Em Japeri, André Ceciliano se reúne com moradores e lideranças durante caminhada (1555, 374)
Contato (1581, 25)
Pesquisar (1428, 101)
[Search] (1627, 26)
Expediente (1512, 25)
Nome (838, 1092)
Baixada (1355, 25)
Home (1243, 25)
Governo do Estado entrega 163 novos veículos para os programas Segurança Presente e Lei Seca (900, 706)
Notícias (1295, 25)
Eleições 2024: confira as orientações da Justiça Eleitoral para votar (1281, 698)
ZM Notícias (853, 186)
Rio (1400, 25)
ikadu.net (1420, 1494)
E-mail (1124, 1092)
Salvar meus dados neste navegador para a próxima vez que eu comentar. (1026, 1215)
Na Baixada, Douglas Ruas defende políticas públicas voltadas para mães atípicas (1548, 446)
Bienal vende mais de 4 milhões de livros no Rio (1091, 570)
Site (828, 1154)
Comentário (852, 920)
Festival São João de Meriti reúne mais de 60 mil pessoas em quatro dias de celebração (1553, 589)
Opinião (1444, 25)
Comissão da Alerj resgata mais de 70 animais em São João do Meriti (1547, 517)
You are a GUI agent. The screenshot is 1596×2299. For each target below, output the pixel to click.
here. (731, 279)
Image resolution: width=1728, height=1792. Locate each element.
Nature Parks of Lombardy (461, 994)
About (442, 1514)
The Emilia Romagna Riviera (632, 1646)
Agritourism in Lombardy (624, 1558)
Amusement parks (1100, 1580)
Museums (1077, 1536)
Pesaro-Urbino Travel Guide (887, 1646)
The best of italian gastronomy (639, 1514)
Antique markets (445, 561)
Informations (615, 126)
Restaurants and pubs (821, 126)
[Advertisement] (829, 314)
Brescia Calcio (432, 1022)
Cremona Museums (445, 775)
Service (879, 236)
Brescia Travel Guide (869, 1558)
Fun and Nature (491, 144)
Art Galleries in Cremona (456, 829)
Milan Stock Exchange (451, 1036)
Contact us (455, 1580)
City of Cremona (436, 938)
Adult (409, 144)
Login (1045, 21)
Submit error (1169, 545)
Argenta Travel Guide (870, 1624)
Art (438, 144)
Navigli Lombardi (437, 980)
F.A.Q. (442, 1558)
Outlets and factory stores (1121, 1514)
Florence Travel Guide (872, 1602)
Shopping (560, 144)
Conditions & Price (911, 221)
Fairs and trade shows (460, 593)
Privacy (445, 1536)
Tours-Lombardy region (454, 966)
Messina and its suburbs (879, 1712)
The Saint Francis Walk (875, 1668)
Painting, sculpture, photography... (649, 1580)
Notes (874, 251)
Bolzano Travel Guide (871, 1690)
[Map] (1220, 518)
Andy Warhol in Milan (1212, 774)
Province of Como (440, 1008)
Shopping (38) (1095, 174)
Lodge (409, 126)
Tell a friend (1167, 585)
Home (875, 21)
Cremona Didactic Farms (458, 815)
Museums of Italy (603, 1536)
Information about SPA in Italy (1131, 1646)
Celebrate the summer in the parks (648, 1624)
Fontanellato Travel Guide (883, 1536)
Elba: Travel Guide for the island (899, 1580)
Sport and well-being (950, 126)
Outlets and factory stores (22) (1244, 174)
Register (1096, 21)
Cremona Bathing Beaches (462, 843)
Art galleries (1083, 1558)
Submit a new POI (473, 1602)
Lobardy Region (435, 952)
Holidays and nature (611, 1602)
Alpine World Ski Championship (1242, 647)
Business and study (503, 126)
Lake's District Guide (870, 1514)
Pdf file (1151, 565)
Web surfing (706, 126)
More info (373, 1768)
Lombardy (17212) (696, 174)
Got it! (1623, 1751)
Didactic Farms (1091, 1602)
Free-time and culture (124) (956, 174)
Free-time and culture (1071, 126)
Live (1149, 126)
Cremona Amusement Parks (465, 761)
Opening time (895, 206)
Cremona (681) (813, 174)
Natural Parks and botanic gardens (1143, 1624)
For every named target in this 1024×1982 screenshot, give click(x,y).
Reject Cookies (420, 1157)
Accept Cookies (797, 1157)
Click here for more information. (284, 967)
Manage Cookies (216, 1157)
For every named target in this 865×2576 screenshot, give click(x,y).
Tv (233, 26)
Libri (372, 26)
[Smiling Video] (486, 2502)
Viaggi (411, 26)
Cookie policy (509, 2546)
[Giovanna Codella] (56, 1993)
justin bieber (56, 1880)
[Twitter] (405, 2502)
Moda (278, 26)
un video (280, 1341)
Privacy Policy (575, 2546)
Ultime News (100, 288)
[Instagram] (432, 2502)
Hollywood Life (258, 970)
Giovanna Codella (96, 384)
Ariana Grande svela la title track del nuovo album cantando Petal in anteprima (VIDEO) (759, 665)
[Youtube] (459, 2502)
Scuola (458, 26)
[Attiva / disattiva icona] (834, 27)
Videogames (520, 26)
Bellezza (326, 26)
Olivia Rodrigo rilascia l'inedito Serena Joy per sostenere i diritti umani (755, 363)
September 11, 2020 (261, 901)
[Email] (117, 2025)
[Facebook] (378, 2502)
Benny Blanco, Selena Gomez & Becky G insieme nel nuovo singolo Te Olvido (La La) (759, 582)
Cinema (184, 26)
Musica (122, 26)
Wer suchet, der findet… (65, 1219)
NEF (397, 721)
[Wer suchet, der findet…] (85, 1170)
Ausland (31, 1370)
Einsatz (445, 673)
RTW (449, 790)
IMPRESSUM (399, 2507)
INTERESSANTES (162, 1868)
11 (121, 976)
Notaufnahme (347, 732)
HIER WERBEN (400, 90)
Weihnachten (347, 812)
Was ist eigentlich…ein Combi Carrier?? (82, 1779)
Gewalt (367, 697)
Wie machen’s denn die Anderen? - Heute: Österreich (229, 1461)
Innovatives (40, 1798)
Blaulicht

=-=-=-=-=

### Task instructions
Return, word for word, the lines of the data above from the line with "[Advertisement] (829, 314)" through the line with "Outlets and factory stores (22) (1244, 174)", inclusive.

### Answer to this exercise
[Advertisement] (829, 314)
Brescia Calcio (432, 1022)
Cremona Museums (445, 775)
Service (879, 236)
Brescia Travel Guide (869, 1558)
Fun and Nature (491, 144)
Art Galleries in Cremona (456, 829)
Milan Stock Exchange (451, 1036)
Contact us (455, 1580)
City of Cremona (436, 938)
Adult (409, 144)
Login (1045, 21)
Submit error (1169, 545)
Argenta Travel Guide (870, 1624)
Art (438, 144)
Navigli Lombardi (437, 980)
F.A.Q. (442, 1558)
Outlets and factory stores (1121, 1514)
Florence Travel Guide (872, 1602)
Shopping (560, 144)
Conditions & Price (911, 221)
Fairs and trade shows (460, 593)
Privacy (445, 1536)
Tours-Lombardy region (454, 966)
Messina and its suburbs (879, 1712)
The Saint Francis Walk (875, 1668)
Painting, sculpture, photography... (649, 1580)
Notes (874, 251)
Bolzano Travel Guide (871, 1690)
[Map] (1220, 518)
Andy Warhol in Milan (1212, 774)
Province of Como (440, 1008)
Shopping (38) (1095, 174)
Lodge (409, 126)
Tell a friend (1167, 585)
Home (875, 21)
Cremona Didactic Farms (458, 815)
Museums of Italy (603, 1536)
Information about SPA in Italy (1131, 1646)
Celebrate the summer in the parks (648, 1624)
Fontanellato Travel Guide (883, 1536)
Elba: Travel Guide for the island (899, 1580)
Sport and well-being (950, 126)
Outlets and factory stores (22) (1244, 174)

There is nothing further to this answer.